What the task requires:
An exact copy of the entries is required, with every image omitted.

Stored data entries:
⁂

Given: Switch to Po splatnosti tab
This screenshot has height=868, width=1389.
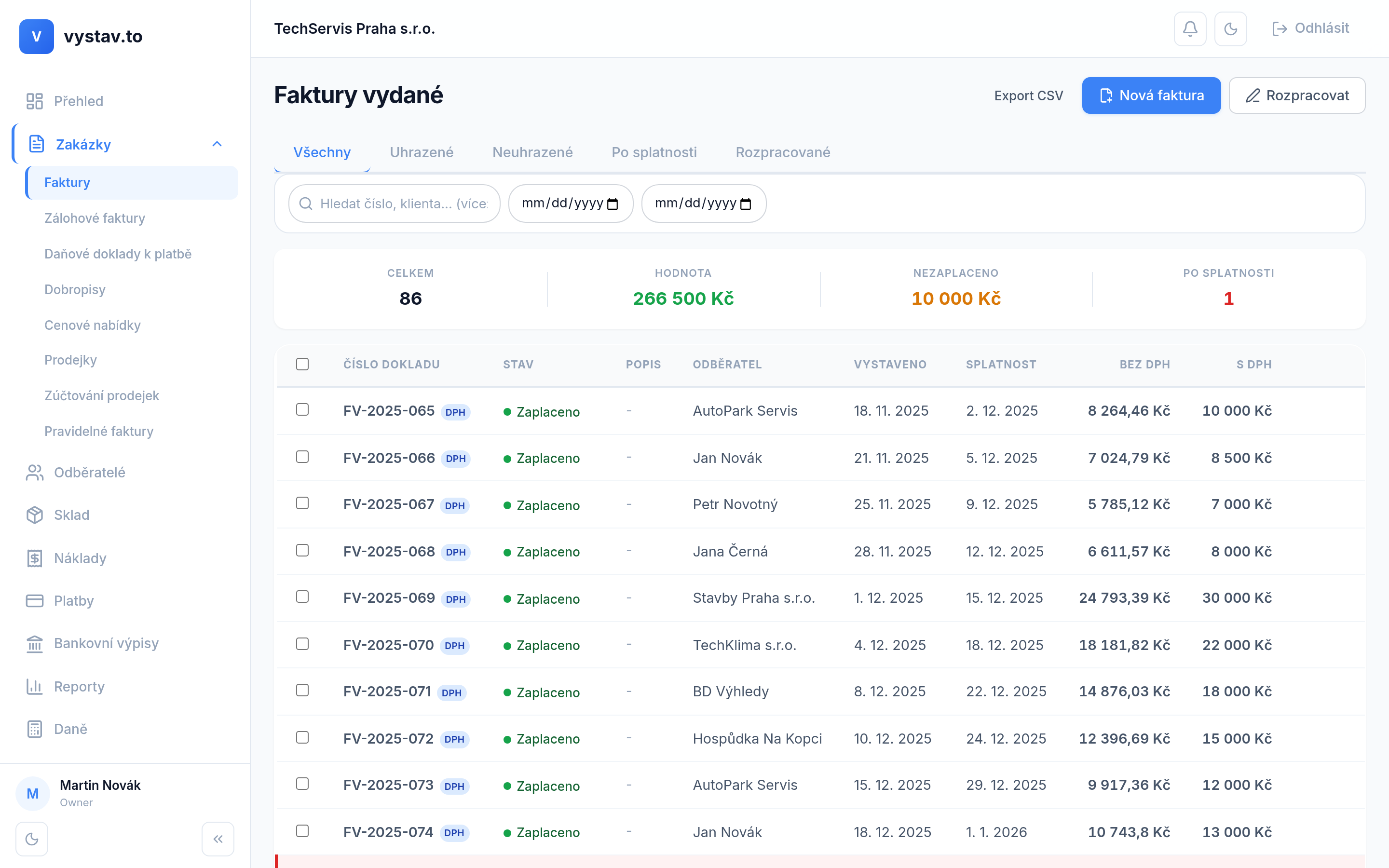Looking at the screenshot, I should point(654,152).
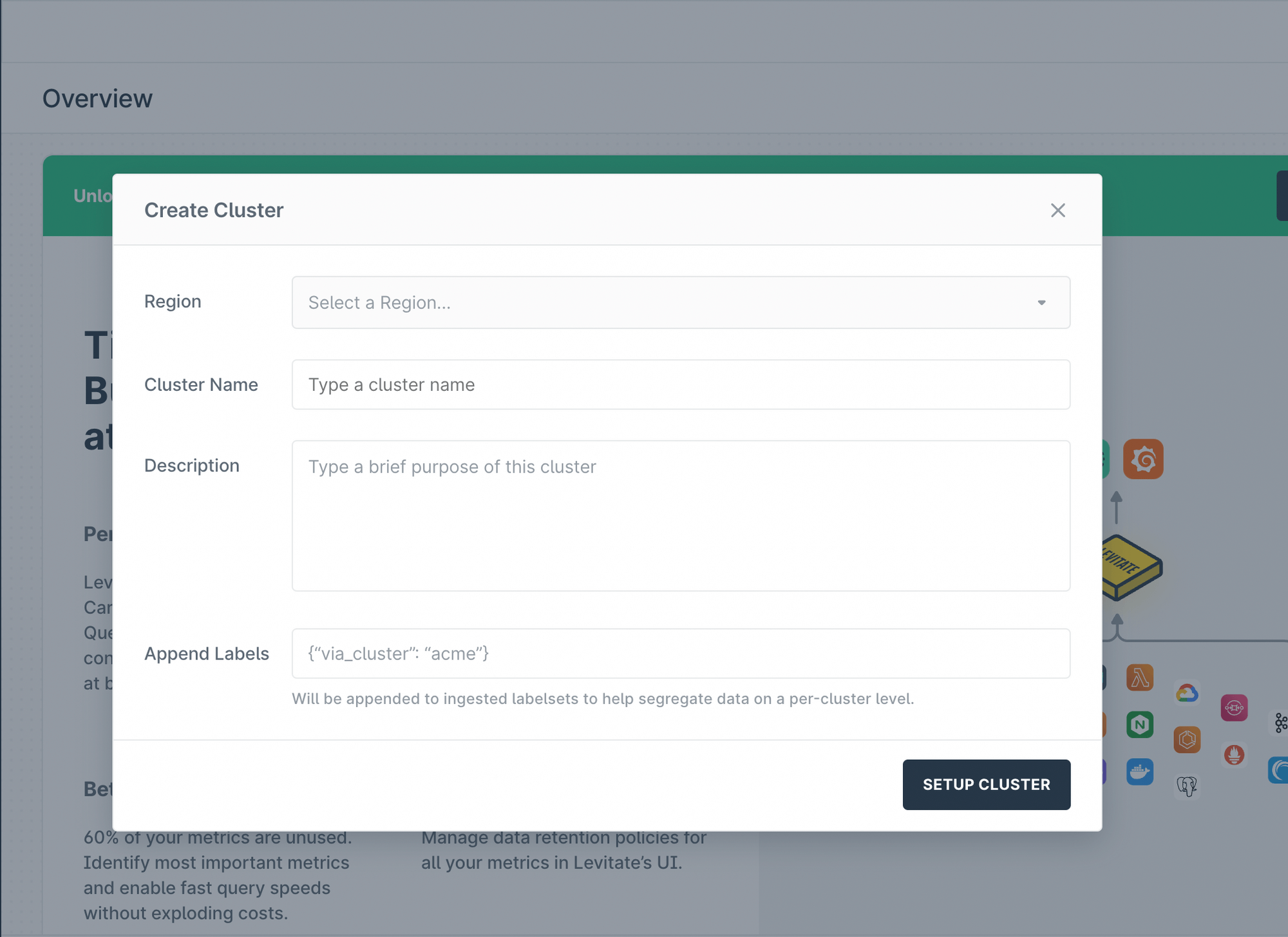Click the Overview page heading
This screenshot has height=937, width=1288.
click(97, 99)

⁂

Answer to this exercise:
Given: Switch to Po splatnosti tab
This screenshot has height=868, width=1389.
Looking at the screenshot, I should point(654,152).
Click the Overview page heading
This screenshot has height=937, width=1288.
click(97, 99)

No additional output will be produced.